GPT-2: 1.5B release - NFHN Reader

1. Humans find GPT‑2 outputs convincing. Our partners at Cornell University surveyed people to assign GPT‑2 text a credibility score across model sizes. People gave the 1.5B model a “credibility score” of 6.91 out of 10. This is marginally greater than outputs from the 774M model (6.72) and significantly above the medium 355M model (6.07). These results make us more inclined to release the 1.5B model, as the incremental increase in human-perceived credibility relative to 774M seems low.

2. GPT‑2 can be fine-tuned for misuse. Our partners at the Middlebury Institute of International Studies’ Center on Terrorism, Extremism, and Counterterrorism (CTEC) found that extremist groups can use GPT‑2 for misuse, specifically by fine-tuning GPT‑2 models on four ideological positions: white supremacy, Marxism, jihadist Islamism, and anarchism. CTEC demonstrated that it’s possible to create models that can generate synthetic propaganda for these ideologies. They also show that, despite having low detection accuracy on synthetic outputs, ML-based detection methods can give experts reasonable suspicion that an actor is generating synthetic text.

3. Detection is challenging. We expect that content-based detection of synthetic text is a long-term challenge. To test whether machine learning approaches may help today, we conducted in-house detection research and developed a detection model⁠(opens in a new window) that has detection rates of ~95% for detecting 1.5B GPT‑2‑generated text.^A We believe this is not high enough accuracy for standalone detection and needs to be paired with metadata-based approaches, human judgment, and public education to be more effective. We are releasing this model to aid the study of research into the detection of synthetic text, although this does let adversaries with access better evade detection.

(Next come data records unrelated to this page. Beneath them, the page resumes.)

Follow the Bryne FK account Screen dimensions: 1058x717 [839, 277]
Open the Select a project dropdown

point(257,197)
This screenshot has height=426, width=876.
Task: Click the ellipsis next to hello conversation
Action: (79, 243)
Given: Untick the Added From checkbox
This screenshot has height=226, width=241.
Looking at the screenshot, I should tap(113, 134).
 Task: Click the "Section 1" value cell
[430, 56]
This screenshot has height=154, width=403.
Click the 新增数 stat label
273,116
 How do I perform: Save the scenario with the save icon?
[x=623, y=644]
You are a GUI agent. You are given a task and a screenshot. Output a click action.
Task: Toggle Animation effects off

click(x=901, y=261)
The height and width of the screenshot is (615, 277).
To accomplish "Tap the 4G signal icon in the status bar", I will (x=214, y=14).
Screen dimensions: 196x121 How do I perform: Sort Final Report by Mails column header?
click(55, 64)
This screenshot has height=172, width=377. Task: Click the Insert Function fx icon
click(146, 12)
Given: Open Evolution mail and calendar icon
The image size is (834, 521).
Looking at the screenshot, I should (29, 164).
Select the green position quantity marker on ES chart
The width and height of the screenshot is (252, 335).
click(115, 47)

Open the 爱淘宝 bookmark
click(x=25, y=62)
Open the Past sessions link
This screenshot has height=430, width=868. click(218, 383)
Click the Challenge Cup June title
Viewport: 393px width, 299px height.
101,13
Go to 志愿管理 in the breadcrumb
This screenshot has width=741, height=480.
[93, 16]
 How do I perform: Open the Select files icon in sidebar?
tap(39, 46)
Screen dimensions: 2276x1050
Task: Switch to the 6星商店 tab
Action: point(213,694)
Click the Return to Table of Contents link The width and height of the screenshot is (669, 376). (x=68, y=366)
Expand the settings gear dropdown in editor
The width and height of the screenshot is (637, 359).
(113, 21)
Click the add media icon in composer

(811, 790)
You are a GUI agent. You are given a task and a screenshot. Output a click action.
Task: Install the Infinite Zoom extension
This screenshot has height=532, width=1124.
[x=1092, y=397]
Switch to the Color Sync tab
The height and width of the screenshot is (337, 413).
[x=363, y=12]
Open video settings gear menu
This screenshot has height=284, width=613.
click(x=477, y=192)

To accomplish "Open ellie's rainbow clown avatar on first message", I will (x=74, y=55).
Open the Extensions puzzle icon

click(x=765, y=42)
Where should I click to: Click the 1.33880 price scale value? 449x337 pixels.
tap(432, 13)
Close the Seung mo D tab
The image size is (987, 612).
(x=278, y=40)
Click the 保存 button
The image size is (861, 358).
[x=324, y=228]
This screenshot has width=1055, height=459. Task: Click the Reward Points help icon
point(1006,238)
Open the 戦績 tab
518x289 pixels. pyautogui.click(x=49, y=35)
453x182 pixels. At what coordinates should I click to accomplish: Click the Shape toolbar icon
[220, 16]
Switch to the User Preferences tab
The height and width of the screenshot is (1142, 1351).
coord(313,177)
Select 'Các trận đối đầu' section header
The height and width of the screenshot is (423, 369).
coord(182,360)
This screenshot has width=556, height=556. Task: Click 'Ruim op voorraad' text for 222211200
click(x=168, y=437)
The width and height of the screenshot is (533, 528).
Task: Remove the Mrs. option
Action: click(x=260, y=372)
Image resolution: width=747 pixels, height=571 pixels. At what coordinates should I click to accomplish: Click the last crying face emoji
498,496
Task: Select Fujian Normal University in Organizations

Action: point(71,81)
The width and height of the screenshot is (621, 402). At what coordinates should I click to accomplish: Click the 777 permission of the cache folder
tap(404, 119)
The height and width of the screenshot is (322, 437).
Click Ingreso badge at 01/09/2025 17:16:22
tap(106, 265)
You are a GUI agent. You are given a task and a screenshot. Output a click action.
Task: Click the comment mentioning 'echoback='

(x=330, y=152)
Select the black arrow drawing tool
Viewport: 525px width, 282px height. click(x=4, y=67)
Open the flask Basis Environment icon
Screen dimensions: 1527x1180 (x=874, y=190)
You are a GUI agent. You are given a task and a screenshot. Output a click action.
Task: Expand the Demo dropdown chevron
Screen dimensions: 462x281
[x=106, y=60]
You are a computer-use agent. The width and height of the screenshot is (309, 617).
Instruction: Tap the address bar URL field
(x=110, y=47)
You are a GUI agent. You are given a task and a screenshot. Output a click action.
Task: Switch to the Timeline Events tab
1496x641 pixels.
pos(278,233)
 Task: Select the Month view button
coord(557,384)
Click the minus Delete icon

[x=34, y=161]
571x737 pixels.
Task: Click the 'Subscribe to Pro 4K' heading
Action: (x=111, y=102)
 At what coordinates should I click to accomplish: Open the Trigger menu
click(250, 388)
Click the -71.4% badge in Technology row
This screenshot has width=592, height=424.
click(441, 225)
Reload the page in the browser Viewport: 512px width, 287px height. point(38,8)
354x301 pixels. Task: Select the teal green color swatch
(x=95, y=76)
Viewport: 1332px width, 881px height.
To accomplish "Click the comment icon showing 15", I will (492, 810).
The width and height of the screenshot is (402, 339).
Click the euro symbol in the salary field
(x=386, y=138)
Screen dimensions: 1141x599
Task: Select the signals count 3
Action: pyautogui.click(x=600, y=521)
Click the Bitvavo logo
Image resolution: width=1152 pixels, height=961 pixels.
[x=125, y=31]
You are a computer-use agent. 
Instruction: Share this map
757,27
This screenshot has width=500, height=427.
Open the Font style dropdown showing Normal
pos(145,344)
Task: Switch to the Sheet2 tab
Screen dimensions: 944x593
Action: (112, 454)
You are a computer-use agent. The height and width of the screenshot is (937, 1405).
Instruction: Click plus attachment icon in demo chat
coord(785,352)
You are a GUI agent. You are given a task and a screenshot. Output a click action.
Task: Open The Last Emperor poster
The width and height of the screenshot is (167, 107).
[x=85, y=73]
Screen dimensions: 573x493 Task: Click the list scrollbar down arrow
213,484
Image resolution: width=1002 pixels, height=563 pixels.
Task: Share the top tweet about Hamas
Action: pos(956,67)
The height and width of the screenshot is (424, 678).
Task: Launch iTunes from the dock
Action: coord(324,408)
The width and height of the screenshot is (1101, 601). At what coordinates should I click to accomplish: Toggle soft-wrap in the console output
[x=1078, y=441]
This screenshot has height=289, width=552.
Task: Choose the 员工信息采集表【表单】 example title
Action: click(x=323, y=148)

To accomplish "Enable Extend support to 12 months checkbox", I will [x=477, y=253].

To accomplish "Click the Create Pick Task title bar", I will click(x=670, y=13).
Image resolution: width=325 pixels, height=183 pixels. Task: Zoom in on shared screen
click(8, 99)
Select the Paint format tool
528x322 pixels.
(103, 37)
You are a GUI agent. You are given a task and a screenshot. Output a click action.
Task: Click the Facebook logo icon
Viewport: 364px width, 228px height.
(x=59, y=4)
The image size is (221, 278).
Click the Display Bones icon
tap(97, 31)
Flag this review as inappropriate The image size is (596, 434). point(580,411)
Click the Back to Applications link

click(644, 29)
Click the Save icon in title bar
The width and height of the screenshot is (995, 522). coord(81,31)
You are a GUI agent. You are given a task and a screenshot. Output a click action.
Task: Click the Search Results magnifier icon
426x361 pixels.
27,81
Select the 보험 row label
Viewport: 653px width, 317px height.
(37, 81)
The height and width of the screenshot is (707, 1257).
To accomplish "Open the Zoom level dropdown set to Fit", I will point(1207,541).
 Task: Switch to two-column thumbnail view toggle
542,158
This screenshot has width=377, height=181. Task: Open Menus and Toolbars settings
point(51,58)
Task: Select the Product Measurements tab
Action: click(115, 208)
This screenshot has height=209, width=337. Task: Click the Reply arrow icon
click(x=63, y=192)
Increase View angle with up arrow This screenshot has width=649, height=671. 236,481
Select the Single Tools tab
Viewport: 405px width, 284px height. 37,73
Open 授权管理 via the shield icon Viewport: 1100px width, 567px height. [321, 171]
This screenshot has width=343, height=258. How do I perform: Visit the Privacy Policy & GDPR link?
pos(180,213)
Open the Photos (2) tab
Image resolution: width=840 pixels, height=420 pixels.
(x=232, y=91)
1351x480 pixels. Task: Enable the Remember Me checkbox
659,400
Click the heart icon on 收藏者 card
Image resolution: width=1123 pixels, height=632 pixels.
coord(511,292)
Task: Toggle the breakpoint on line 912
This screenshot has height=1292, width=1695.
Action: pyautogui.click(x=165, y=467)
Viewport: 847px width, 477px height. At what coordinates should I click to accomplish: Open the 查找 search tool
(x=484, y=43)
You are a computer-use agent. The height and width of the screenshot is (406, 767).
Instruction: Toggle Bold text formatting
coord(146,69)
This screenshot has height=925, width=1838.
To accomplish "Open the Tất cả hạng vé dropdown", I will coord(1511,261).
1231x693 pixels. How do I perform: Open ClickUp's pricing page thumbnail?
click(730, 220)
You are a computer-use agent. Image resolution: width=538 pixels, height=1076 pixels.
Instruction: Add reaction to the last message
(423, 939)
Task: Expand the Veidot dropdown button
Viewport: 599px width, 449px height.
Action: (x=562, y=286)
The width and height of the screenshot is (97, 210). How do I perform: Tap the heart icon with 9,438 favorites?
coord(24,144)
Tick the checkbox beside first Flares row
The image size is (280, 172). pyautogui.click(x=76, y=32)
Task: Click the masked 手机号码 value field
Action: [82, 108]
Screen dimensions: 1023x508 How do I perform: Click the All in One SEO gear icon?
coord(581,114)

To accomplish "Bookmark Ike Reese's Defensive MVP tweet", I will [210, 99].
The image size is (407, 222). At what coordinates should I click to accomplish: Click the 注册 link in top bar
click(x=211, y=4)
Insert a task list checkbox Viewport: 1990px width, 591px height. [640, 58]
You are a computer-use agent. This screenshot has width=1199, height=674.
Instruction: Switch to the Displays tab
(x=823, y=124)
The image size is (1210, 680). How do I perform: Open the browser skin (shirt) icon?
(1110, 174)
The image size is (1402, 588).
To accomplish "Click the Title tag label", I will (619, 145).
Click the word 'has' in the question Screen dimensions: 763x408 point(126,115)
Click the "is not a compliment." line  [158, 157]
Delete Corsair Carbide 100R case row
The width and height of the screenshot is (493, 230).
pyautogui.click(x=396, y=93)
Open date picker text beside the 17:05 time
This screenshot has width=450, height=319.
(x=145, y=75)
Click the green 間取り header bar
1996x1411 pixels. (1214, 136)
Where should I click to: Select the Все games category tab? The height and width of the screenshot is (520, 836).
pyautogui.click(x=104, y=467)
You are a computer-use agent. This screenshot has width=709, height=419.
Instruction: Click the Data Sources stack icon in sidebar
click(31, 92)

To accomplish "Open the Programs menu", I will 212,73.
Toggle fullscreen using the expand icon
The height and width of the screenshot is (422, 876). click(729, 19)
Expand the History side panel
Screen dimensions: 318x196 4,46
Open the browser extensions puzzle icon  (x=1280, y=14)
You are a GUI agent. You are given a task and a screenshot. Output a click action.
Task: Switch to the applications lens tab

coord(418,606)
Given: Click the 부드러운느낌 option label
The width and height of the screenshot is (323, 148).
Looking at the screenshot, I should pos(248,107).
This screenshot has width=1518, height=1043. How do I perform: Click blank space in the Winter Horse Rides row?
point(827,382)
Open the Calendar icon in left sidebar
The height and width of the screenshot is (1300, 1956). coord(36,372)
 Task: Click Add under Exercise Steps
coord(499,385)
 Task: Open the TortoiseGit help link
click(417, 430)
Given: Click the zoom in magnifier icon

While we found detection accuracy depends heavily on the sampling methods used in training and testing, we also found detection to be more reliable when training across a range of sampling techniques. As seen in the figure below, we observed that larger models’ outputs are more difficult to classify, but training on larger models’ outputs makes detection results more accurate and robust. We expect this trend to continue and that detection will be more challenging with increased model size.